Excerpts from a dataset:
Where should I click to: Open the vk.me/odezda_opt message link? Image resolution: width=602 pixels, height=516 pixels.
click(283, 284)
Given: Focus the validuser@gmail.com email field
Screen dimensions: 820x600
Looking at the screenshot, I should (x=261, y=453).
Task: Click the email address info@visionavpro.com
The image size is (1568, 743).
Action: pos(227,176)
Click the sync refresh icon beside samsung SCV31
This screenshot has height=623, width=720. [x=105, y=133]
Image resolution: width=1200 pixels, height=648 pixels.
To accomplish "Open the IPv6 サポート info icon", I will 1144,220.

* _How to complete this task_
Your answer should be a single number: how many lines in the data above include "email"?

* _Answer to this problem_
2